_TASK GOAL_
Word for word, output the data that follows.

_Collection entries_
▬▬▬▬▬▬▬▬▬▬

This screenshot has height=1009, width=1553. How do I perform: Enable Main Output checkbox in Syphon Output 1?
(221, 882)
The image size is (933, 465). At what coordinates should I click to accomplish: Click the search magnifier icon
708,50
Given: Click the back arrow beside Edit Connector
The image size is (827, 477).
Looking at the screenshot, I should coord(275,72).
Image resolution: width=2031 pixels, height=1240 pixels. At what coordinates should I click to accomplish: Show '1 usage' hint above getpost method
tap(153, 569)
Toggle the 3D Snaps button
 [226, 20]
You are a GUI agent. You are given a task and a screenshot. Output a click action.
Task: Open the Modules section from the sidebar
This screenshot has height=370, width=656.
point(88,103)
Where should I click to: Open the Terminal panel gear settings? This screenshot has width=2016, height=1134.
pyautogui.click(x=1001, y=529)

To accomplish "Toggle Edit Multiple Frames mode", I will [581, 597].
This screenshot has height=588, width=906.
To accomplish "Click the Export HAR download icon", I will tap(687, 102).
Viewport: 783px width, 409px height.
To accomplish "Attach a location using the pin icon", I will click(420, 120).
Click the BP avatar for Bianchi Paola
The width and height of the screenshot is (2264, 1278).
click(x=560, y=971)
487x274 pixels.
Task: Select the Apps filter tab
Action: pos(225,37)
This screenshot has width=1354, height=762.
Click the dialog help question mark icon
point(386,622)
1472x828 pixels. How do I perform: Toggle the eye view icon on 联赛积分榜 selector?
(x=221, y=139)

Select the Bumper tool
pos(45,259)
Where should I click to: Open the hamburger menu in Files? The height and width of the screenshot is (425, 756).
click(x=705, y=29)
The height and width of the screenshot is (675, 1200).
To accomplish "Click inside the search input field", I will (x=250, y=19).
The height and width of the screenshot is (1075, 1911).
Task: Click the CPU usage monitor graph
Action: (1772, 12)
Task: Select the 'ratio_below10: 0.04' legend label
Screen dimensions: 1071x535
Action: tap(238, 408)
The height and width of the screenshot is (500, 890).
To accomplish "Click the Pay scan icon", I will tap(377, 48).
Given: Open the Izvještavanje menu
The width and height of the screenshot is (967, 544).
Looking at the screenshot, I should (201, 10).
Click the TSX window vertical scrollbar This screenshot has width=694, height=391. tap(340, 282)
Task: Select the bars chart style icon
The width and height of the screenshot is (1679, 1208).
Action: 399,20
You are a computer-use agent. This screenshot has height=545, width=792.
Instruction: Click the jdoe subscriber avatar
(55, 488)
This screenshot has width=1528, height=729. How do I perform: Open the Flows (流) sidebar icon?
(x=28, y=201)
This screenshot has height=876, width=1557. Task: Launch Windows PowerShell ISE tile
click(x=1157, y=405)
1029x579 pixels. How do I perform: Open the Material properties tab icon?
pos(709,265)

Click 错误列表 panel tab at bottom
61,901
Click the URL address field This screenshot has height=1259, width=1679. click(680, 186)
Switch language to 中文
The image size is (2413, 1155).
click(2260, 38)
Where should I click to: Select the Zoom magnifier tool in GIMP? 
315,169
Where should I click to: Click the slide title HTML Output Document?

▬▬▬▬▬▬▬▬▬▬

_RESPONSE TO THIS TASK_
This screenshot has height=1009, width=1553. How do I perform: Enable Main Output checkbox in Syphon Output 1?
(221, 882)
The image size is (933, 465). At what coordinates should I click to accomplish: Click the search magnifier icon
708,50
Given: Click the back arrow beside Edit Connector
The image size is (827, 477).
Looking at the screenshot, I should coord(275,72).
Image resolution: width=2031 pixels, height=1240 pixels. At what coordinates should I click to accomplish: Show '1 usage' hint above getpost method
tap(153, 569)
Toggle the 3D Snaps button
 [226, 20]
You are a GUI agent. You are given a task and a screenshot. Output a click action.
Task: Open the Modules section from the sidebar
This screenshot has height=370, width=656.
point(88,103)
Where should I click to: Open the Terminal panel gear settings? This screenshot has width=2016, height=1134.
pyautogui.click(x=1001, y=529)

To accomplish "Toggle Edit Multiple Frames mode", I will [581, 597].
This screenshot has height=588, width=906.
To accomplish "Click the Export HAR download icon", I will tap(687, 102).
Viewport: 783px width, 409px height.
To accomplish "Attach a location using the pin icon", I will click(420, 120).
Click the BP avatar for Bianchi Paola
The width and height of the screenshot is (2264, 1278).
click(x=560, y=971)
487x274 pixels.
Task: Select the Apps filter tab
Action: pos(225,37)
This screenshot has width=1354, height=762.
Click the dialog help question mark icon
point(386,622)
1472x828 pixels. How do I perform: Toggle the eye view icon on 联赛积分榜 selector?
(x=221, y=139)

Select the Bumper tool
pos(45,259)
Where should I click to: Open the hamburger menu in Files? The height and width of the screenshot is (425, 756).
click(x=705, y=29)
The height and width of the screenshot is (675, 1200).
To accomplish "Click inside the search input field", I will (x=250, y=19).
The height and width of the screenshot is (1075, 1911).
Task: Click the CPU usage monitor graph
Action: (1772, 12)
Task: Select the 'ratio_below10: 0.04' legend label
Screen dimensions: 1071x535
Action: tap(238, 408)
The height and width of the screenshot is (500, 890).
To accomplish "Click the Pay scan icon", I will tap(377, 48).
Given: Open the Izvještavanje menu
The width and height of the screenshot is (967, 544).
Looking at the screenshot, I should (201, 10).
Click the TSX window vertical scrollbar This screenshot has width=694, height=391. tap(340, 282)
Task: Select the bars chart style icon
The width and height of the screenshot is (1679, 1208).
Action: 399,20
You are a computer-use agent. This screenshot has height=545, width=792.
Instruction: Click the jdoe subscriber avatar
(55, 488)
This screenshot has width=1528, height=729. How do I perform: Open the Flows (流) sidebar icon?
(x=28, y=201)
This screenshot has height=876, width=1557. Task: Launch Windows PowerShell ISE tile
click(x=1157, y=405)
1029x579 pixels. How do I perform: Open the Material properties tab icon?
pos(709,265)

Click 错误列表 panel tab at bottom
61,901
Click the URL address field This screenshot has height=1259, width=1679. click(680, 186)
Switch language to 中文
The image size is (2413, 1155).
click(2260, 38)
Where should I click to: Select the Zoom magnifier tool in GIMP? 
315,169
Where should I click to: Click the slide title HTML Output Document?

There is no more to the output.